Problem: Rewrite the data from its first line through the line containing "Looking at the", replacing "Click" with "Tap" and leaving everything else unchanged. Leave the pictures out of your answer.
··········
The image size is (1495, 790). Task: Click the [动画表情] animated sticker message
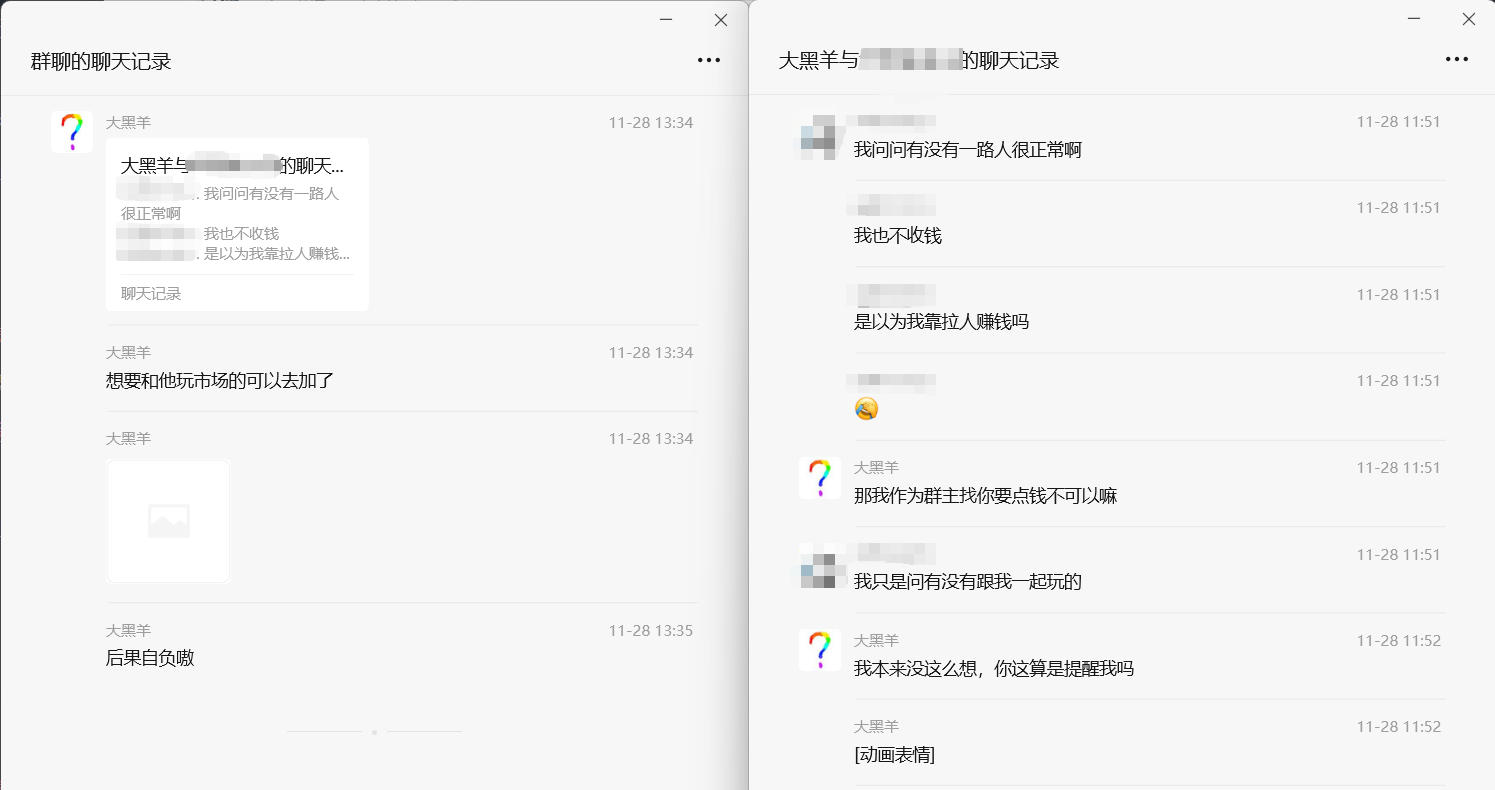(894, 755)
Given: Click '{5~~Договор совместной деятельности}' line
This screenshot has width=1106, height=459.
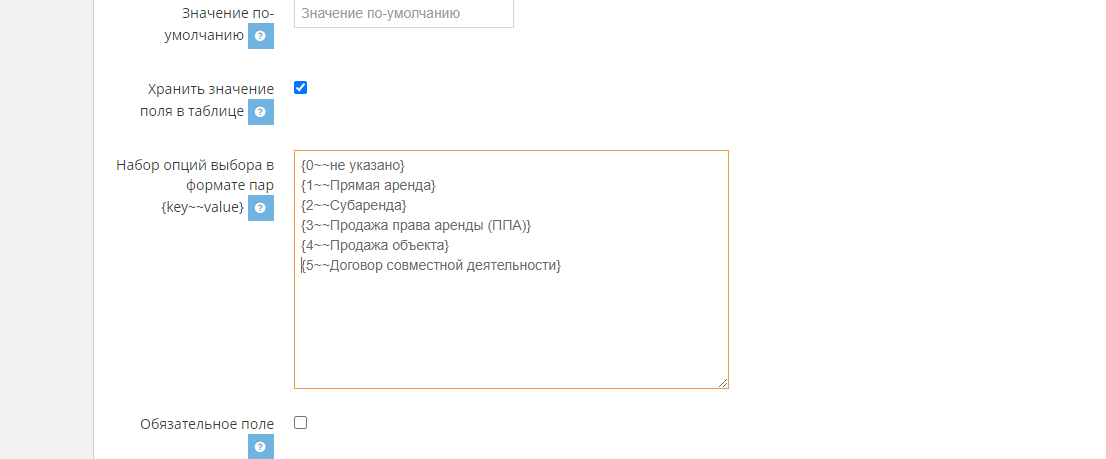Looking at the screenshot, I should [x=430, y=266].
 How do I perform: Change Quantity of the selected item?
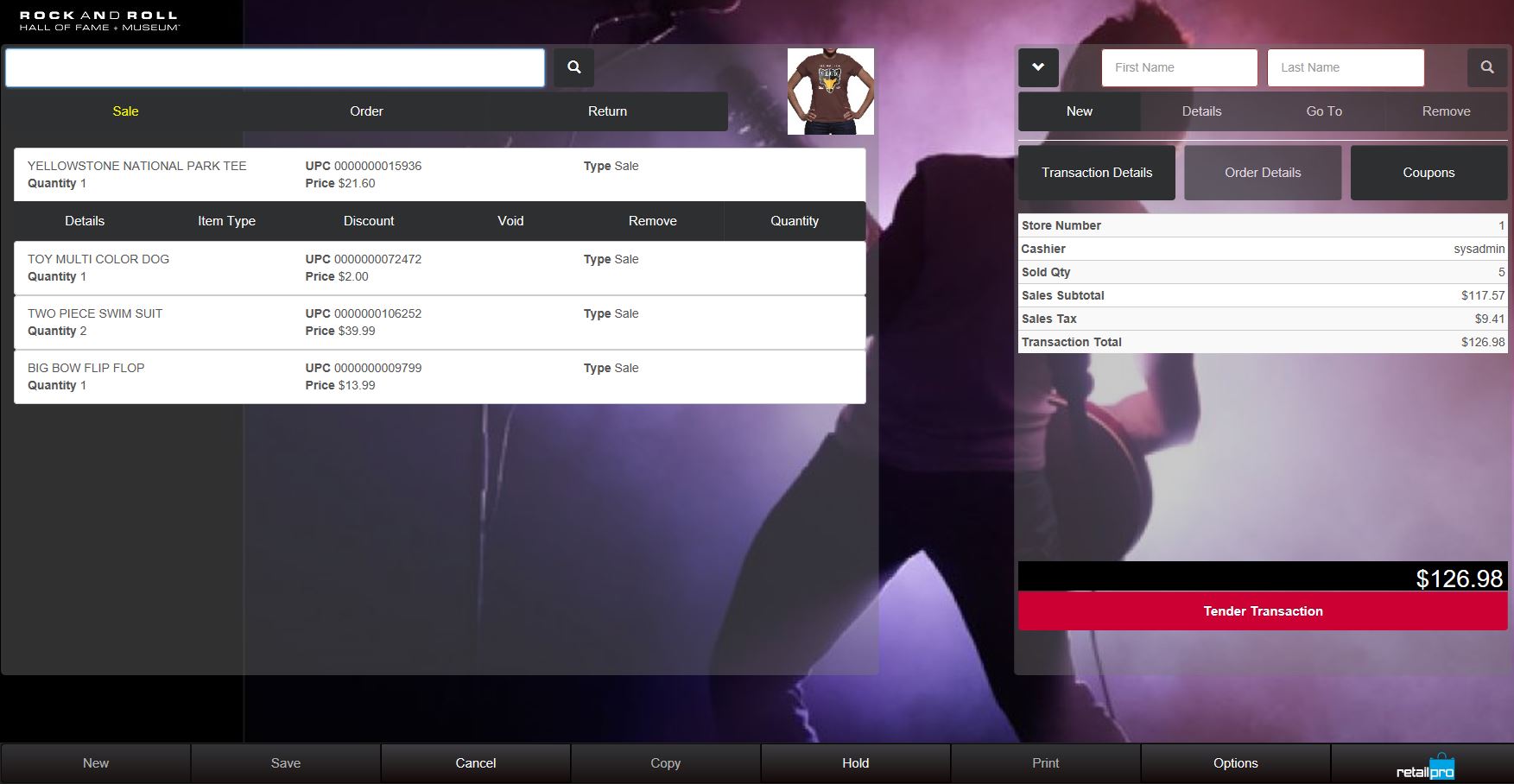(794, 221)
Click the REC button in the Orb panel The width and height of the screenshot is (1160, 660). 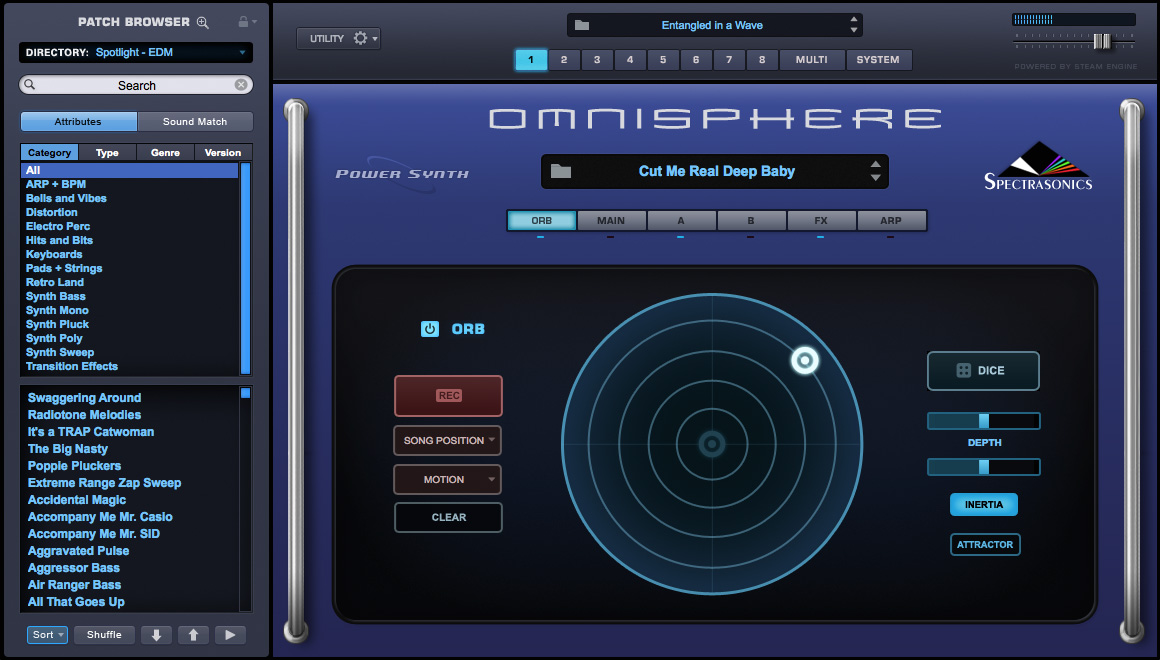(x=447, y=396)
··········
Correct answer:
The image size is (1495, 790). Task: Tap the [动画表情] animated sticker message
(894, 755)
Given: Tap '{5~~Договор совместной деятельности}' line
This screenshot has width=1106, height=459.
Looking at the screenshot, I should [x=430, y=266].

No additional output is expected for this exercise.